Las avefrías circundan los campanarios de las iglesias anunciándonos la Buena Nueva; las nubes vienen veloces del oeste, peinando los oteros, para dibujar en toda su amplitud una estampa de nostalgia y profundos sentimientos; el humo de las chimenea

He sacado un billete de autobús para ir desde Astorga hasta Quintana del Castillo y me doy cuenta de que, cuando falta un minuto para salir, sólo viajo yo en el coche de línea. Y por esa misma razón, es decir, porque sólo hay un pasajero, la compañía en vez de sacar un autobús, pone una cómoda furgoneta que gasta menos y que, por supuesto, resulta más rentable.

Al preguntarle al conductor si ocurre más veces, me asegura que sí, que incluso, en alguna ocasión, últimamente muy a menudo, no sube nadie, con lo que el servicio queda anulado. Es en diciembre, sobre todo en los primeros 15 días del mes, cuando menos gente utiliza el transporte público. Luego, al llegar las vacaciones de Navidad, el autobús sí se llena. Pero sólo por una semana. En cuanto llega enero, el autobús volverá a la cochera.

En los 24 kilómetros que separan la ciudad maragata de los pueblos de la Cepeda Alta, creo que nos hemos cruzado con dos coches, uno era el del panadero de Cogorderos y, el otro, el de un ignoto transportista de ganado. La furgoneta circula despacio por la maltratada carretera, la cual deja a ambos lados infinidad de huertas y campos cultivados. Empero, me llama la atención un detalle curioso, que, de no ser por lo lento que conduce el chófer, quizá ni me hubiese dado cuenta: apenas se ven árboles junto al arcén, cuando hace un par de lustros, aproximadamente, la calzada aparecía adornada por cientos de ellos que yacían firmes y arborescentes. Mas peor que eso, lo que en verdad me horroriza, es escuchar de mi único acompañante que los talaron porque había muchos accidentes. O sea, una justificación feble si se tiene en cuenta que, lo que menos se ve por la carretera son coches, como ya lo indiqué antes.

Sólo en el corto período que coincide con las vacaciones de Navidad o las del verano, puede decirse que por la carretera hay cierto movimiento de coches. Aunque, aún y todo, escaso como para defender que por ese motivo corten los árboles sin miramientos. Si lo que pretenden es reducir el número de siniestros, lo más lógico es que pongan señales en las que se obligue a reducir la velocidad, o si no que pongan alguna patrulla de la Guardia Civil.

Antes había un cuartel en Villameca y otro en Villamejil, precisamente por donde pasamos ahora, ya a mitad de trayecto, pero los quitaron y ahora los más cercanos se encuentran en Astorga o en Carrizo de la Ribera, en la otra punta de la comarca. De normal, no se requiere la presencia de la Benemérita por la zona, ya que en raras ocasiones se dan altercados o problemas de convivencia entre los apacibles vecinos de la Cepeda. Sólo si se celebran las fiestas de los pueblos se les ve por los alrededores. Por lo de los controles de alcoholemia o por si algún borracho se pelea o monta follón.

Nada más enfilar la recta que nos lleva a Castrillos, tras dejar Villamejil, ignoro al amable conductor y saco de mi bolso un libro que me ha regalado don Francisco Blanco, que es cura en varios pueblos de por aquí. Se titula Relicario de Santa Apolonia. Lo ha escrito él.

● **Información proporcionada**:
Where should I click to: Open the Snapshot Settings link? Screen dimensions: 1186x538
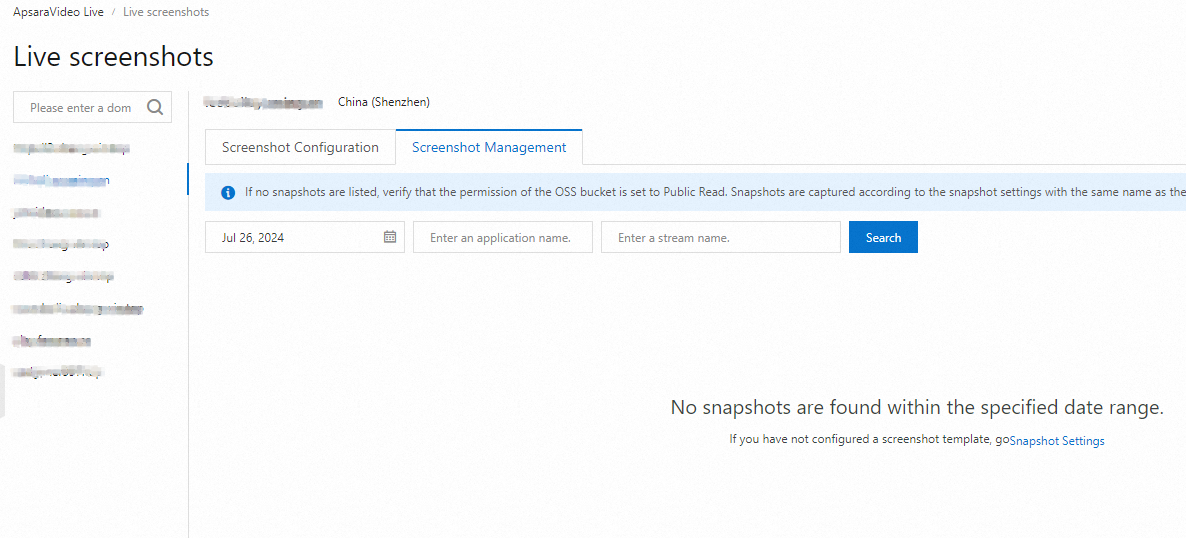point(1057,440)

● **Objetivos**:
- A) Enumera todas las localidades (ciudades o pueblos) que se nombran en el fragmento.
- B) Copia del fragmento el pasaje que comienza con "Nada más enfilar" y sigue hasta "ha escrito él.", pero cambia "bolso" por "mochila".
- C) Según el fragmento, ¿son ciertas estas afirmaciones? Responde sí o no a cada una y cita las palabras que lo deciden. (i) La compañía puso una furgoneta porque solo había un pasajero. (ii) En enero el autobús va lleno. (iii) Don Francisco Blanco es cura en varios pueblos.

● **Respuestas por tarea**:
- A) Astorga, Quintana del Castillo, Cogorderos, Villameca, Villamejil, Carrizo de la Ribera, Castrillos

- B)
Nada más enfilar la recta que nos lleva a Castrillos, tras dejar Villamejil, ignoro al amable conductor y saco de mi mochila un libro que me ha regalado don Francisco Blanco, que es cura en varios pueblos de por aquí. Se titula Relicario de Santa Apolonia. Lo ha escrito él.

- C)
(i) Sí: "porque sólo hay un pasajero, la compañía en vez de sacar un autobús, pone una cómoda furgoneta"
(ii) No: "En cuanto llega enero, el autobús volverá a la cochera."
(iii) Sí: "que es cura en varios pueblos de por aquí"